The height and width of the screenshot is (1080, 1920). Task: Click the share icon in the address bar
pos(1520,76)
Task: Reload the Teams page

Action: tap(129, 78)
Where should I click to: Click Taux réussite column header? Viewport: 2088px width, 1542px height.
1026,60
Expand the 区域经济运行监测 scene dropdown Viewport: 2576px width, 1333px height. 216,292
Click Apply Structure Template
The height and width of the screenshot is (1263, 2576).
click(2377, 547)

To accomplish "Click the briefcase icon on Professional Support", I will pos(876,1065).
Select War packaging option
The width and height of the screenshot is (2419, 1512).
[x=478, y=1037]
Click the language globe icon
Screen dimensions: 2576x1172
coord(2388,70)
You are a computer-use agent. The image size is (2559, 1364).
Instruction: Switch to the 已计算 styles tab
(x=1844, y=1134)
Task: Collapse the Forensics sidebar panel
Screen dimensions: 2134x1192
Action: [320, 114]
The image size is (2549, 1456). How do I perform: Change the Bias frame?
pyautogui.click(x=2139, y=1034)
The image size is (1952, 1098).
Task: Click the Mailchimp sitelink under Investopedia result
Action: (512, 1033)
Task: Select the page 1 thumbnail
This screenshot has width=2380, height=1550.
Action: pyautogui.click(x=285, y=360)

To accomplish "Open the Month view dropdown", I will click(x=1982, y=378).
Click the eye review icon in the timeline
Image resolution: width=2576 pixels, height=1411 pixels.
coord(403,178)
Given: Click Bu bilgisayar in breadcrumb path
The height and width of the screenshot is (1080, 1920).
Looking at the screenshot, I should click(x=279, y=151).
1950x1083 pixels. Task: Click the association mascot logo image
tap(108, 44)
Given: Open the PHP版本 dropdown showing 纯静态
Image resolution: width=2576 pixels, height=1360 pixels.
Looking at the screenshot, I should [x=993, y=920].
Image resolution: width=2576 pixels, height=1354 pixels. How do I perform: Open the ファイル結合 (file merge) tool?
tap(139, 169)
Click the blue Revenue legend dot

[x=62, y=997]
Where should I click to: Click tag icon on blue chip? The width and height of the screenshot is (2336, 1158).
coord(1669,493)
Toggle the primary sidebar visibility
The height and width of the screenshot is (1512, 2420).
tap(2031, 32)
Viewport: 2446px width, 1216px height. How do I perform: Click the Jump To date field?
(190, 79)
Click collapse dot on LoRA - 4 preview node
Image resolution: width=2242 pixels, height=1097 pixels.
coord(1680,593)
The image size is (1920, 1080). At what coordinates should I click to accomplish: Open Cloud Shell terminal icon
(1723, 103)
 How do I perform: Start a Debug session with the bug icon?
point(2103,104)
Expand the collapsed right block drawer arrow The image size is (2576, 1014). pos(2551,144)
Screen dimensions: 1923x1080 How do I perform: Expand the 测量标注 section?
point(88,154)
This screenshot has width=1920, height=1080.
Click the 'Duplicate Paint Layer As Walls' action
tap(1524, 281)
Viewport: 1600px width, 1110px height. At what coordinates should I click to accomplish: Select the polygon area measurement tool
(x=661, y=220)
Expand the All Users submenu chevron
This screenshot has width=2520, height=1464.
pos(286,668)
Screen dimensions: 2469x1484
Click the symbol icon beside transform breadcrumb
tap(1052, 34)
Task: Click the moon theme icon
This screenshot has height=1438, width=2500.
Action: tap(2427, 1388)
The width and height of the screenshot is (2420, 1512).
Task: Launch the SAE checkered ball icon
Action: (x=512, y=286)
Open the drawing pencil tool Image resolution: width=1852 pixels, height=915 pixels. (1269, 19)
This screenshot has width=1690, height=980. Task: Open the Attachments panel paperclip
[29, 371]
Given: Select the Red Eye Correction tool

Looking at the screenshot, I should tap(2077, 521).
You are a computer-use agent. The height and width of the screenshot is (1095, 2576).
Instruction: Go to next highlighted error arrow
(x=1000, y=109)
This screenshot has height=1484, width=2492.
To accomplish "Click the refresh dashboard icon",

▬▬▬▬▬▬

◆ **Work request**: Each line of the entries holding the string "sidebar" should be found and copied.

◆ **Written answer**:
Task: Collapse the Forensics sidebar panel
Toggle the primary sidebar visibility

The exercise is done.